---------- PROVIDED RECORDS

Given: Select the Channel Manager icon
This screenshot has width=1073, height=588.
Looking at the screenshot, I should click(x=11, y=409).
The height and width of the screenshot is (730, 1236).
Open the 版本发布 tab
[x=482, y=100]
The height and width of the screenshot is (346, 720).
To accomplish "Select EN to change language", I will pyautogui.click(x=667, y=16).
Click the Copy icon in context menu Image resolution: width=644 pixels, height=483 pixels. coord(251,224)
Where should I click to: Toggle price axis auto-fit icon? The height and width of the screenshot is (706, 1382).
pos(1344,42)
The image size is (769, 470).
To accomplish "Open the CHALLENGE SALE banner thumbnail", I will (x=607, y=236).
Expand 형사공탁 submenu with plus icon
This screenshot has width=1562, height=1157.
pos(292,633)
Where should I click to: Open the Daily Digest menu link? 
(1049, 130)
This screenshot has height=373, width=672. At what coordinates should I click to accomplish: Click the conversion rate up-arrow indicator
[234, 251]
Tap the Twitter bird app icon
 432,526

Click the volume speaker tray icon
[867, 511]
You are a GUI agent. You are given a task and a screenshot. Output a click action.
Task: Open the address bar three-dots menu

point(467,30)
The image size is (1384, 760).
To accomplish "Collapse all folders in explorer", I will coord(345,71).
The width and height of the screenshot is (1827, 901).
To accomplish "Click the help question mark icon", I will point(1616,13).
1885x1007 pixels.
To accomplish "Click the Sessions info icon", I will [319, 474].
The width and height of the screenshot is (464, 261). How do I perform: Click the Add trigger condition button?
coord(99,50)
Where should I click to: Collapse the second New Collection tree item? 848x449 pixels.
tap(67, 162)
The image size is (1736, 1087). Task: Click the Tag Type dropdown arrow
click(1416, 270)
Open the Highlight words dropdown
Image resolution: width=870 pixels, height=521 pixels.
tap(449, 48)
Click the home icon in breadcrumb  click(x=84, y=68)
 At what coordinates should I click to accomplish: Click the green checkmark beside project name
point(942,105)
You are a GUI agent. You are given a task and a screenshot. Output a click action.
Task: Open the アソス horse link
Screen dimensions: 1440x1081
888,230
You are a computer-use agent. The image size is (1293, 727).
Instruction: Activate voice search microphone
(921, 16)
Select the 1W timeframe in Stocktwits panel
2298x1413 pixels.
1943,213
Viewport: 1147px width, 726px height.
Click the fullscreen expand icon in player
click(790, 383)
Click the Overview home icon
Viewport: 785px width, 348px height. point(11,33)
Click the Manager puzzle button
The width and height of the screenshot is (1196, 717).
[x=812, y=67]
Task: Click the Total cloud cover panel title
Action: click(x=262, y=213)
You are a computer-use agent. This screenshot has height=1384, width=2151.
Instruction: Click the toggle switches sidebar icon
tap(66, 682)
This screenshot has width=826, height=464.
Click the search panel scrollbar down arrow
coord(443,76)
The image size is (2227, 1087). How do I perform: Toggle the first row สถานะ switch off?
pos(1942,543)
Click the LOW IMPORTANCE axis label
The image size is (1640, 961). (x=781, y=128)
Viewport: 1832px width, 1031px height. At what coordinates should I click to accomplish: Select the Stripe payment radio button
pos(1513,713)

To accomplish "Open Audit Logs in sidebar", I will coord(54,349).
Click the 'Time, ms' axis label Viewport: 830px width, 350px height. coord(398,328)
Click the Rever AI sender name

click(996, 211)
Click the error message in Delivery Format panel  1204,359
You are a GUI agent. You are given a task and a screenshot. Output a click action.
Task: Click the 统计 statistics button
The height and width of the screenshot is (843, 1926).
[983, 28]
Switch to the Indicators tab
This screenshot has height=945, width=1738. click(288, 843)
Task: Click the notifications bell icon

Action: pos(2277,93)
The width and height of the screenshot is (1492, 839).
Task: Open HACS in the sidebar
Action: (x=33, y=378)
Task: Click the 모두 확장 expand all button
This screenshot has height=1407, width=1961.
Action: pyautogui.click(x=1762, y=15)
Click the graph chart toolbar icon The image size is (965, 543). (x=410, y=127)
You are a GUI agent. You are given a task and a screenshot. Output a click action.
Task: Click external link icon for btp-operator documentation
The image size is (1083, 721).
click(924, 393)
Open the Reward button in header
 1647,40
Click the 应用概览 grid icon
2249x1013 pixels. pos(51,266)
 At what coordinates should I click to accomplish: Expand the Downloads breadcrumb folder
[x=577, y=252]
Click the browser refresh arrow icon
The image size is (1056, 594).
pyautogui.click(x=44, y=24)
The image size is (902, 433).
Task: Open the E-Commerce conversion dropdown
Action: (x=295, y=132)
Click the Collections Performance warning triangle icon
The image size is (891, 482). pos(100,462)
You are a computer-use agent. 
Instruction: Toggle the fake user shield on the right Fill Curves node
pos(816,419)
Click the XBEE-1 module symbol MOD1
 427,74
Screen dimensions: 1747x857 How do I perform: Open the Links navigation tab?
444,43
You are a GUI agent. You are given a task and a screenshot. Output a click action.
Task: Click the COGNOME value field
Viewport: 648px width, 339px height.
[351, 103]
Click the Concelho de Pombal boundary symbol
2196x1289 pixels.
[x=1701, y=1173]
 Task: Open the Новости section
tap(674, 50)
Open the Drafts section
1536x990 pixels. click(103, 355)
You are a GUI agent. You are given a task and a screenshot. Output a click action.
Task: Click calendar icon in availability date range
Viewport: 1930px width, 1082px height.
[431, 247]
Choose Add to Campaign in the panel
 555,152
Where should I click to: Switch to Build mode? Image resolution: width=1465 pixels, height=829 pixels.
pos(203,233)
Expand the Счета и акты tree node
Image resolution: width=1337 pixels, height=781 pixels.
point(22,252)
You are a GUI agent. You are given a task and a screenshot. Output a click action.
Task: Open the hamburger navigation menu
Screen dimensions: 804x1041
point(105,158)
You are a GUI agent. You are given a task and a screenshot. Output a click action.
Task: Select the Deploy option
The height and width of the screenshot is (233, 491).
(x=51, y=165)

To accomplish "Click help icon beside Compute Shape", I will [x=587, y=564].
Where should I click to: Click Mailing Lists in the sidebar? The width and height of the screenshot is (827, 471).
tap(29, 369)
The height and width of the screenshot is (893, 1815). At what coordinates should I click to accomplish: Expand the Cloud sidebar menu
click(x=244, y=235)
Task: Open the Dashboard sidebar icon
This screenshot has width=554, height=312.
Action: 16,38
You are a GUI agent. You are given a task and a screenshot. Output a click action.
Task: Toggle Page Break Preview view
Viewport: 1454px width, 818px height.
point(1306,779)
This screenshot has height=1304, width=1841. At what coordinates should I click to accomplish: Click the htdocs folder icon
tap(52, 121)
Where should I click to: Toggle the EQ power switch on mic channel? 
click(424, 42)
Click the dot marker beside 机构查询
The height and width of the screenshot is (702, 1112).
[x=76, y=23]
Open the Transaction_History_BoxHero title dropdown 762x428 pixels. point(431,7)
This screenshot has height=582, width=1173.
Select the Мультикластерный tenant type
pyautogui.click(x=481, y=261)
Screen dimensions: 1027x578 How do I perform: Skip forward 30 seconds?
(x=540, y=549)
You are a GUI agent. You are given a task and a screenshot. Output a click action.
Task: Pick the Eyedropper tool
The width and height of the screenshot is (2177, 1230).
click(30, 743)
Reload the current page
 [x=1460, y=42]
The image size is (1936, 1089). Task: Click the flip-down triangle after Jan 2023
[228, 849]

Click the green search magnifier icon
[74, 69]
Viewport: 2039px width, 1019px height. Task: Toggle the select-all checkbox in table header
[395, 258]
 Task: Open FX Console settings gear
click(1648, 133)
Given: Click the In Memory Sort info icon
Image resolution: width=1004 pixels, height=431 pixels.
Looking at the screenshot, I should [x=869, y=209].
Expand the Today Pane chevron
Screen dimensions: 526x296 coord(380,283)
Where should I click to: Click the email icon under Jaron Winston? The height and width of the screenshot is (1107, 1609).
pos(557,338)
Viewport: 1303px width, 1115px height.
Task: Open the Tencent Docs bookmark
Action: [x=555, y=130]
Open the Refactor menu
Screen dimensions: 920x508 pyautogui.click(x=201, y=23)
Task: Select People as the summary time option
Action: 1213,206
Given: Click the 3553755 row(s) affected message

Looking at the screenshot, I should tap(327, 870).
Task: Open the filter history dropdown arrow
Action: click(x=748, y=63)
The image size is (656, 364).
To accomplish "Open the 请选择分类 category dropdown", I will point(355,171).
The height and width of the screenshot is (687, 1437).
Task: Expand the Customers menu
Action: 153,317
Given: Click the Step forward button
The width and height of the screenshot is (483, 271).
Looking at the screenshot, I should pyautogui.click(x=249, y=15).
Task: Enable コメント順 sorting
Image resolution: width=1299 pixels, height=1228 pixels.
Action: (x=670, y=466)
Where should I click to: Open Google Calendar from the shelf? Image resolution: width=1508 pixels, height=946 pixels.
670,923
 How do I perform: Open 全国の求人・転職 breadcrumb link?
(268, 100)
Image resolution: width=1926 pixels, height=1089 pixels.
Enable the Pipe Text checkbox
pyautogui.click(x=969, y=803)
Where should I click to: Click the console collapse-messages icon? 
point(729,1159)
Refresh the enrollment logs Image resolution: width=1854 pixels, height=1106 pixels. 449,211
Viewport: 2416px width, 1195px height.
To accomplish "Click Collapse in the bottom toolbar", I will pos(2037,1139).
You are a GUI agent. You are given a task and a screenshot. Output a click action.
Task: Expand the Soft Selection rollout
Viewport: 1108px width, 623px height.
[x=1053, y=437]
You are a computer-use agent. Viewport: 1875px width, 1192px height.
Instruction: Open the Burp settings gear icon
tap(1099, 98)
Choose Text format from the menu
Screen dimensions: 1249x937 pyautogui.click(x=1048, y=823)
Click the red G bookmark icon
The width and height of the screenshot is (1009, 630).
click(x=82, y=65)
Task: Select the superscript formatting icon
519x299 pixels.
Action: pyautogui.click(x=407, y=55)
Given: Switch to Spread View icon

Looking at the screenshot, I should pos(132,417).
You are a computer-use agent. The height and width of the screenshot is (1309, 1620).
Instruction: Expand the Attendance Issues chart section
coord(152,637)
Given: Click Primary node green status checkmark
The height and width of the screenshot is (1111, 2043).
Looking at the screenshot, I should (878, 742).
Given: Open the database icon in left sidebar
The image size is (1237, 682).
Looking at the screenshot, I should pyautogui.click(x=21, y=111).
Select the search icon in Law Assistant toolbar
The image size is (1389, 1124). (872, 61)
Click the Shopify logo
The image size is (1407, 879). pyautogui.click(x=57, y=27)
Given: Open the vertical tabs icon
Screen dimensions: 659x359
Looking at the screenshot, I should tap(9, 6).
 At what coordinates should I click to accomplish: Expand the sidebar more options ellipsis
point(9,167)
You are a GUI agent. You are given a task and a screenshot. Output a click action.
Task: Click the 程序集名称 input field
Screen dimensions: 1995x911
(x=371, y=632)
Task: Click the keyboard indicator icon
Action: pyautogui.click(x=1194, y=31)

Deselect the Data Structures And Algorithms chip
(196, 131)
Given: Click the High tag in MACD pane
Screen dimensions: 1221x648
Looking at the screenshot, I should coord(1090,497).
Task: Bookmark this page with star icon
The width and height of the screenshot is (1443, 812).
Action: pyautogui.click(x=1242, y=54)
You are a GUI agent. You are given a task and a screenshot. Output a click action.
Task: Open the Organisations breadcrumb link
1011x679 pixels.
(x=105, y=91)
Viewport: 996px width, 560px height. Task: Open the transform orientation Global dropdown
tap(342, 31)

--------------------

▶ GOAL OF THE EXERCISE: Go through the data above and find the lines with the word "field". Copy each of those lines.

▶ EXERCISE ANSWER:
Task: Click the COGNOME value field
Task: Click the 程序集名称 input field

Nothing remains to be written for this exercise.